# What am I?



## kelii36 (May 7, 2011)

This is my new puppy! I got him 3 days ago. He's 8 weeks old, and weighs 13 pounds. His mom was a larger mixed brown dog, and his dad was unknown. Any ideas what he could be a mix of, and any guess on how big he'll get? He's got a spotty tongue and curled tail, so I think there's some chow in him.


----------



## Shell (Oct 19, 2009)

Lots of breeds have black on their tongues, doesn't mean chow. 
I see simple black lab right now.


----------



## lisak_87 (Mar 23, 2011)

Lab with something curly-tailed.

Brady has a curly tail. We think there's some husky in him. So maybe he has some husky?

Sounds like he's a mutty mutt mutt like my lil boy


----------



## MuffinsMom (Oct 9, 2007)

I just got a new puppy too and was told she was a rottie/lab mix. She also has a curled tail which completely throws us off. I think your new puppy definitely has some black lab in him and maybe husky like mentioned above for the curly tail?


----------



## Deeken (Feb 14, 2011)

The tail curled over the back doesn't mean she has a breed in her for which the correct tails are curled. I've known full lab puppies with tails that curl over the back. In a lot of puppies, it has straightened out as they hit 6 or so months. If it doesn't straighten, its not a correct lab tail but the dog is still all lab.


----------



## Willowy (Dec 10, 2007)

Deeken said:


> The tail curled over the back doesn't mean she has a breed in her for which the correct tails are curled. I've known full lab puppies with tails that curl over the back. In a lot of puppies, it has straightened out as they hit 6 or so months. If it doesn't straighten, its not a correct lab tail but the dog is still all lab.
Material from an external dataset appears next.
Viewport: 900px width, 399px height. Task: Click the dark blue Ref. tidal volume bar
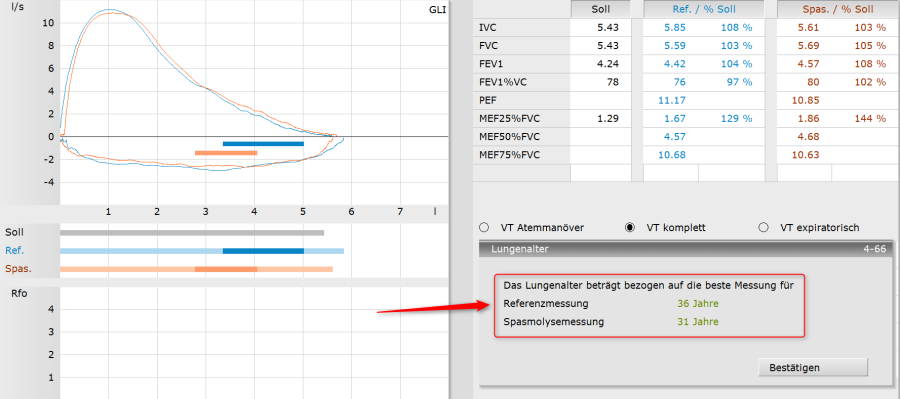tap(263, 251)

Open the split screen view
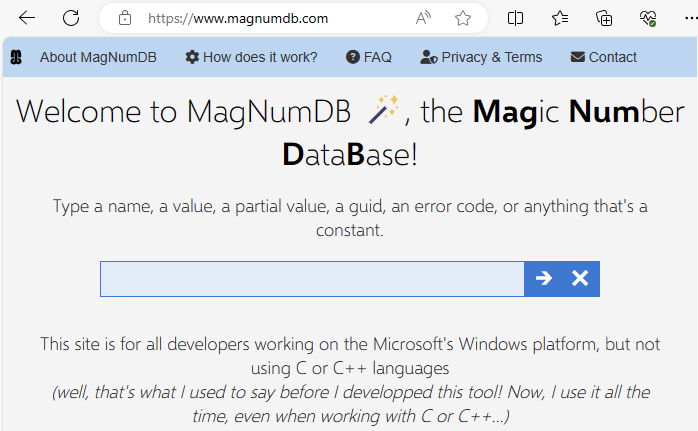(515, 18)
Yeah, my Lab (purebred but not AKC registered) had a curled tail.


----------



## lil_fuzzy (Aug 16, 2010)

Obi's tail pointed up when I first got him (not curled) but has straightened out and points down now. He's a JRT x.

I see lab.


----------



## kelii36 (May 7, 2011)

Here are some updated pics at nearly 15 weeks. He's 15.5 inches tall and weighs 29 lbs. I'm so interested because I would like to know how big he'll grow up to be. At the park he was the same size as a 6 month old female boxer, and the same as a 5 month old male boxer. The male boxer did have much heavier bones, though.


----------



## Allyfally (Mar 4, 2011)

I'd say he'd be around 60lbs full grown. Falcor was 35lbs when we got him at 4 months and he weighs 88lbs at the moment (though he is looking a little chubby.)

And those boxers sound really small for their breed. 

Oh and I agree with everyone else, all I see is lab.


----------



## RaeganW (Jul 14, 2009)

Additionally, many docked breeds have tails that curl over their back when the tail is left on. Dobes, Rotts, Schnauzers, Cockers, it's the only way to get the correct tailset of a docked tail.


----------



## sassafras (Jun 22, 2010)

Looks like a lab mix. I agree with Allyfally, I'd guess he'll probably end up in the 60-70ish pound range. (Roughly, doubling the weight at 16 weeks will give you some idea although it sometimes underestimates larger breeds' adult weight IMO.)


----------



## kelii36 (May 7, 2011)

thanks for the help guys!


----------